◆ What to work on ◆
Work through the data line by line, gathering every line that has the word "Task".

Extracted data Block Start

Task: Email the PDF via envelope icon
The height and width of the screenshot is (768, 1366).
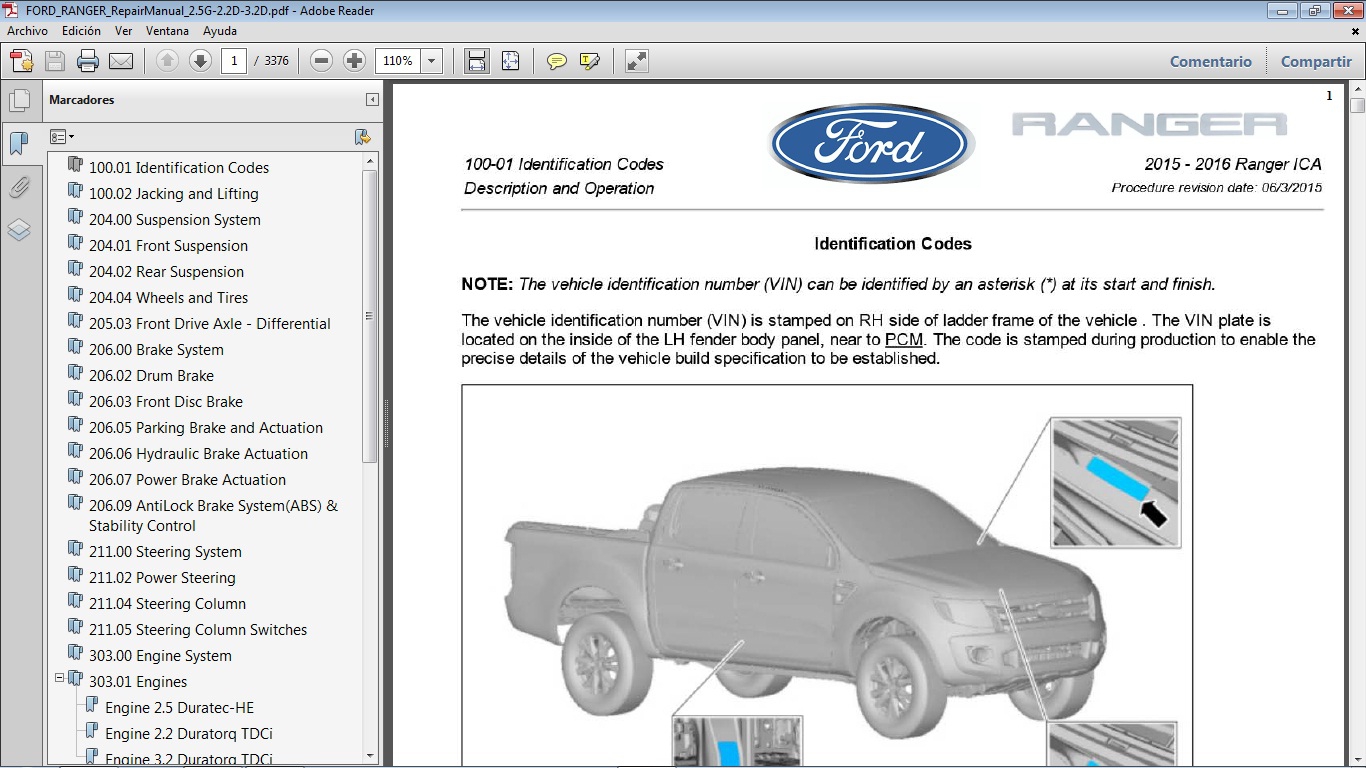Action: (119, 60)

Extracted data Block End
Extracted data Block Start

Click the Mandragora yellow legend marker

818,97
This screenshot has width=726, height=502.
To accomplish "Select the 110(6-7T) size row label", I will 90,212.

Extracted data Block End
Extracted data Block Start

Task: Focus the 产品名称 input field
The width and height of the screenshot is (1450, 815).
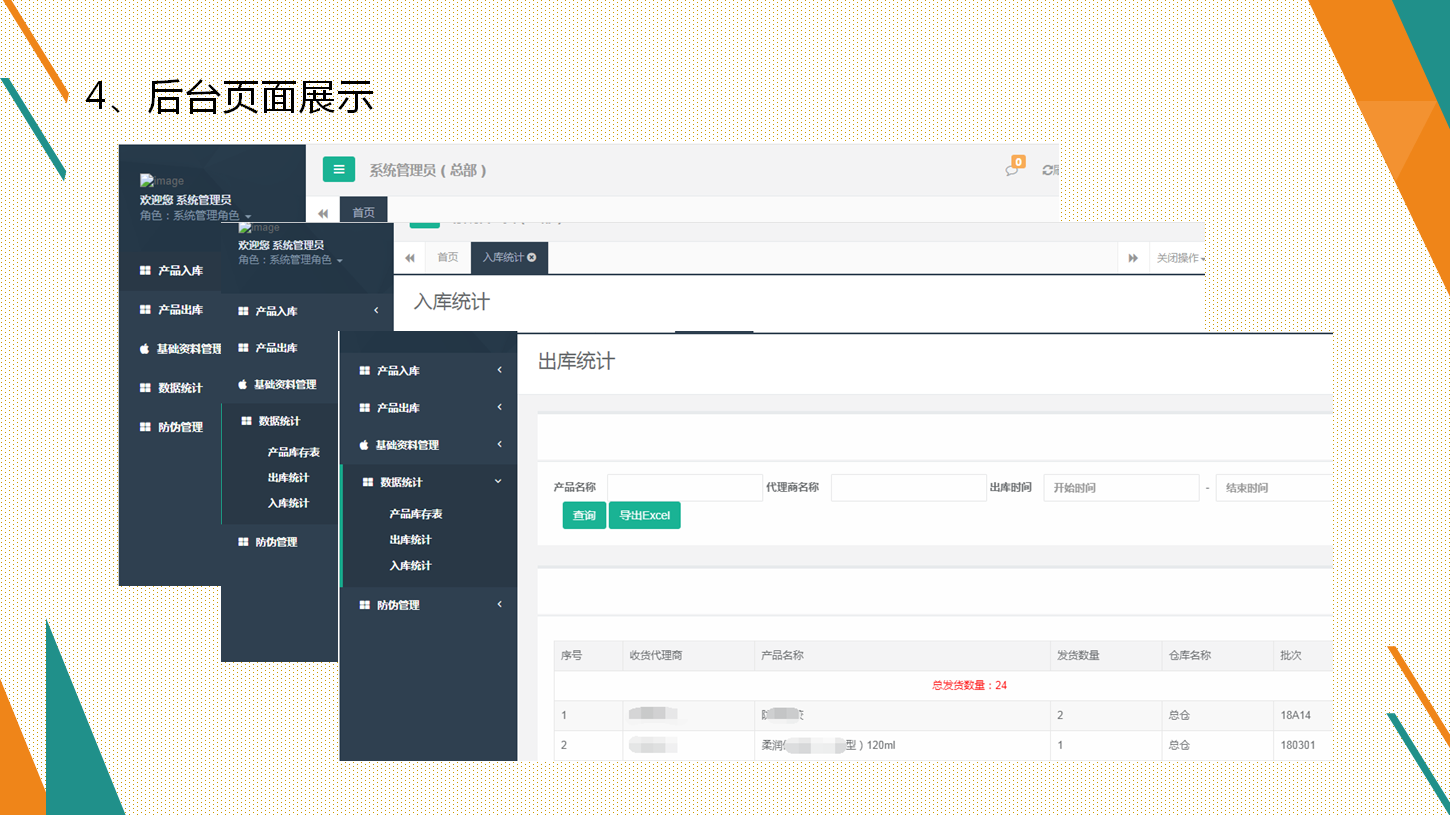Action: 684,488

Extracted data Block End

◆ Output for this exercise ◆
Task: Email the PDF via envelope icon
Task: Focus the 产品名称 input field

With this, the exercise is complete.